With the cost of fuel I am looking for advice on the most fuel efficient way of driving. I would love to hear from anyone who has calculated optimum speeds/gear ratios etc,. I did a long trip yesterday, keeping speed to around 60 MPH in 6th gear most of the time and achieved 24 MPG - don't know if this is good or bad??? I have done just short of 6000 miles.



Coco.


----------



## Glengyle

Hi Coco,

Last year I checked the fuel consumption on our 2007 Bessacarr E425 2.2l over 1000 miles (from 500 to 1500 miles on clock). The result was 24 mpg and included maybe 300 to 400 miles motorway driving.


----------



## 104481

Hi Glengyle,

Thanks for your reply which suggests you average about the same as me. If you have a minute, can you let me know whether you keep your motorway speeds below 60? The average I worked out included very little non-motorway driving which of course is likely to be less efficient. 

It's horrible to have to worry so much about fuel costs - we are looking very carefully at likely fuel costs before planning trips these days  

Coco


----------



## Glengyle

I probably do around 60mph on motorways. Don't know how good a guide it is to compare the 2 vans though - yours has a bigger engine and is 365kg heavier. I was hoping for better than 24mpg but I'm off to France next month so will check the motorway mpg on the way to Dover.


----------



## Zebedee

It's all down to speed Coco. You are pushing a bloody great slab though the air, and it's hard work. 

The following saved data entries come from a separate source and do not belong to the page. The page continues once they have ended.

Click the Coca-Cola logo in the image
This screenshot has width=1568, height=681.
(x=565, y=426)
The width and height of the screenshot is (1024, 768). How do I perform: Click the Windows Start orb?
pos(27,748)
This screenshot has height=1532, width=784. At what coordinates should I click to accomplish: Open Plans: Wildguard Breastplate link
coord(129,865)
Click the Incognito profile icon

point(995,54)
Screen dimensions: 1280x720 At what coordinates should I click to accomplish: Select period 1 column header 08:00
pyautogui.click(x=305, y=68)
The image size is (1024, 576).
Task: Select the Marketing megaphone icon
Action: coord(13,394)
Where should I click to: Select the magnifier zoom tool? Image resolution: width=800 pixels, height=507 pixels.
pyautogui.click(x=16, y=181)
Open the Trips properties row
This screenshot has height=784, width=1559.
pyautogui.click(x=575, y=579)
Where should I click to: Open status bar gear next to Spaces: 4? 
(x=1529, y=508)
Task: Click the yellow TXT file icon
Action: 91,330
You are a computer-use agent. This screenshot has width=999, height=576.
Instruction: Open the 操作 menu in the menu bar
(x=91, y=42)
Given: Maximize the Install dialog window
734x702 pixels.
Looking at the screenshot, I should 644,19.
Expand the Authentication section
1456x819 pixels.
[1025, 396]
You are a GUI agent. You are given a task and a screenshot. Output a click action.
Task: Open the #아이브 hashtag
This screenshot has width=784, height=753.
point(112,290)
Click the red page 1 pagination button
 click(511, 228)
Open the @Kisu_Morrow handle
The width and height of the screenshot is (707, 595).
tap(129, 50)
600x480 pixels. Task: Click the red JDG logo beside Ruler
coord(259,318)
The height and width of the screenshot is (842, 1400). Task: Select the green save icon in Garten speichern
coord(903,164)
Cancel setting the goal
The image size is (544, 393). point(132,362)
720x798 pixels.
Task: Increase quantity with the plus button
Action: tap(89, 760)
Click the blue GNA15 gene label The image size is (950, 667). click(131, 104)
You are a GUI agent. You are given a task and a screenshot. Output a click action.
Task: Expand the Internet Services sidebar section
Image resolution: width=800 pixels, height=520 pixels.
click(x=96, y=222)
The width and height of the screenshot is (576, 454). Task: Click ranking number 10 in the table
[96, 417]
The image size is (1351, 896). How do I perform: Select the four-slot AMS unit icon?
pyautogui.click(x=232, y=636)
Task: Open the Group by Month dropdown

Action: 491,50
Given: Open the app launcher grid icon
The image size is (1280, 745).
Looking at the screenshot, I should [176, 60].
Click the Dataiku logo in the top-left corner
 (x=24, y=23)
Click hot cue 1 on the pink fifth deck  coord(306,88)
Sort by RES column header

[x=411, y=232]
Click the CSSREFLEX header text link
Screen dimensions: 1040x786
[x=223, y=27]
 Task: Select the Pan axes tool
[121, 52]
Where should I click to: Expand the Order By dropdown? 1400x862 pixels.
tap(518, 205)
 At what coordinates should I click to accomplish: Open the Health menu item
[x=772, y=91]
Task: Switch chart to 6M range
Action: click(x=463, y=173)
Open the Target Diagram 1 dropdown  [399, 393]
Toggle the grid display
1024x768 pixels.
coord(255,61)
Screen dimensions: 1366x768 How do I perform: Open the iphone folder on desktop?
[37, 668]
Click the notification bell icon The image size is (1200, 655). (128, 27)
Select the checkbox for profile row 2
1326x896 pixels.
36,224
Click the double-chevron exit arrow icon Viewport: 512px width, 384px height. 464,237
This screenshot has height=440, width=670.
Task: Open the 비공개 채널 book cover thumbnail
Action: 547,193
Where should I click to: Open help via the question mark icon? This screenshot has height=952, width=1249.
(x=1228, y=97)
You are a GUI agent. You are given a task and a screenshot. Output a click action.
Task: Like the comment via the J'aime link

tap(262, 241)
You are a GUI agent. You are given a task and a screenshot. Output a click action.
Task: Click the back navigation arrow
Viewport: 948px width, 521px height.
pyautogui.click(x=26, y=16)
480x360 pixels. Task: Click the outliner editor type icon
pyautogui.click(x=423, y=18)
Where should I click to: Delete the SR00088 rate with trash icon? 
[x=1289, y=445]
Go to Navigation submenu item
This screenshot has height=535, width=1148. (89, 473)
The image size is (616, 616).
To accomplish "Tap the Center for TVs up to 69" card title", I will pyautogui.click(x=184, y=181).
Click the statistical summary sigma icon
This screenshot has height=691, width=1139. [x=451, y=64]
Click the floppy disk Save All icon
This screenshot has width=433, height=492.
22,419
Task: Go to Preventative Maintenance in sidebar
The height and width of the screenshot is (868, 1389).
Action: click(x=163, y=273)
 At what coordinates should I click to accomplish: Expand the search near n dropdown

I suggest you do a search - there's loads on here about it.  

Try driving at 50mph where the road conditions allow, and you will get MUCH better mpg figures. :wink: 

I just got back from a 33 mile cross country trip where my average speed was only 31mph, but my fuel consumption was 37.8mpg. :lol: :lol:


----------



## RichardnGill

I find keeping of motorways I get more to the gallon. I know you would normally thing motorways are good for fuel economy but it seems to me with a C class M/H any speed over 50 MPH and you use a lot of fuel. 

If I travel at 45 to 50 MPH I can get up to 32MPG, on motorways that can quickly drop to less than 30MPG even if I keep to 58MPH.

So I try and keep of motorways and enjoy the drive and save money. It might take a little longer but all you need to do is leave a bit earlier  and quiet often you can cut the mileage of a journey down by keeping of motorways so you save even more cash.

Richard...


----------



## Rapide561

*Fuel economy*

Hi

24mpg does not sound too bad for a fairly new engine.

I get about 24 mpg out of my 3.0 litre, with the van weighing 5 tonnes. Motorway or "A and B" road driving all yield about the same figure.

R


----------